Dataset extract
╭──

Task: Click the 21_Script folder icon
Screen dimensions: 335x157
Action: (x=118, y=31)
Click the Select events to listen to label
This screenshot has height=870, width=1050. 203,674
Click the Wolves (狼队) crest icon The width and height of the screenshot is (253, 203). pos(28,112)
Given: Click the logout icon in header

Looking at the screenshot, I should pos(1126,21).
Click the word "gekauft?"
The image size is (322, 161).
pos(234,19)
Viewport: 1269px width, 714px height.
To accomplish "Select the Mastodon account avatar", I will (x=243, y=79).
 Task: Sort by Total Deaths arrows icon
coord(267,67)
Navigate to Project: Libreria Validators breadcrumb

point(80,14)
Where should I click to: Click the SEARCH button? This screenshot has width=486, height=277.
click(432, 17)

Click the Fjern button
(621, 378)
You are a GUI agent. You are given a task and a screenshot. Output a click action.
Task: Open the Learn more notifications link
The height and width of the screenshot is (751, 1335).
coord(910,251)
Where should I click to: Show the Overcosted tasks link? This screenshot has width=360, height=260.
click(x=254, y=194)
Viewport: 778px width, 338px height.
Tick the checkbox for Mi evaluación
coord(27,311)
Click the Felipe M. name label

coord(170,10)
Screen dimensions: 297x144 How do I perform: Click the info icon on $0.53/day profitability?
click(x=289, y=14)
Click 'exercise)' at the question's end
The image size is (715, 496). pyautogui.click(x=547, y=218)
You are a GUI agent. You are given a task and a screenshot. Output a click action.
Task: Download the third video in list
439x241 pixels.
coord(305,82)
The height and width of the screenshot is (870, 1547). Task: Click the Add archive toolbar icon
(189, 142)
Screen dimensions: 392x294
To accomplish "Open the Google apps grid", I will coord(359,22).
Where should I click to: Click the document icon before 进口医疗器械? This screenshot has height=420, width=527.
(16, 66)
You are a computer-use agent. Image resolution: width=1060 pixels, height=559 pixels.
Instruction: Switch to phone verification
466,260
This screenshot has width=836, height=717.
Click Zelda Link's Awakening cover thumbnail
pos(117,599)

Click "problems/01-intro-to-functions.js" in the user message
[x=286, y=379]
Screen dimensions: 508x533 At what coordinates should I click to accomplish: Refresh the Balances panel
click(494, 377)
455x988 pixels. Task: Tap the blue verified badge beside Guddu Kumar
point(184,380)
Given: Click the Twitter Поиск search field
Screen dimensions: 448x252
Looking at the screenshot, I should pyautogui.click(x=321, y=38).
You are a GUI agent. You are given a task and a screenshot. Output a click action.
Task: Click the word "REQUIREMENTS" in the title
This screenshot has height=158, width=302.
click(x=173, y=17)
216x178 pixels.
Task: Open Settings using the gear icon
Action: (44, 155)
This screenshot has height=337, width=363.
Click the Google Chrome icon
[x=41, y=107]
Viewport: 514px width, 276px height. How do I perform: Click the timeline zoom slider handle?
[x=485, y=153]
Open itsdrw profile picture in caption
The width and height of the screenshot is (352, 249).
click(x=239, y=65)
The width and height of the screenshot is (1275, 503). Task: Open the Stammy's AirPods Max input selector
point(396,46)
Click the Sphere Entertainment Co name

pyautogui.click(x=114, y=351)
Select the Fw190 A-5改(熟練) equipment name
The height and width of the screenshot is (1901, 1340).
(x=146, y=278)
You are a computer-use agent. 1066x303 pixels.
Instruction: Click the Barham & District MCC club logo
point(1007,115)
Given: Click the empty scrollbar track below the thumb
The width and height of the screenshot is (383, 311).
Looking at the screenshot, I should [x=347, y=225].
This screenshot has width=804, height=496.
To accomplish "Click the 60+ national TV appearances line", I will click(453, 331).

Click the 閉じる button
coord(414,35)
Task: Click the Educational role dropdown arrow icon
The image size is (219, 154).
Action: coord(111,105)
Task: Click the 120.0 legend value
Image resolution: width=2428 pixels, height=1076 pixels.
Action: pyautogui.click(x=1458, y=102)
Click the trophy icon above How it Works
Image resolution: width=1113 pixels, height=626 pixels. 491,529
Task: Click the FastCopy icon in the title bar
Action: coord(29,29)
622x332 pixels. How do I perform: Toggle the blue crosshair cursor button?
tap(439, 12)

╰──

Work to complete
Write out the records verbatim, from the line containing "You are a computer-use agent. 1066x303" through the line containing "Looking at the screenshot, I should [x=347, y=225].", including both of those lines.

Output of the task
You are a computer-use agent. 1066x303 pixels.
Instruction: Click the Barham & District MCC club logo
point(1007,115)
Given: Click the empty scrollbar track below the thumb
The width and height of the screenshot is (383, 311).
Looking at the screenshot, I should [x=347, y=225].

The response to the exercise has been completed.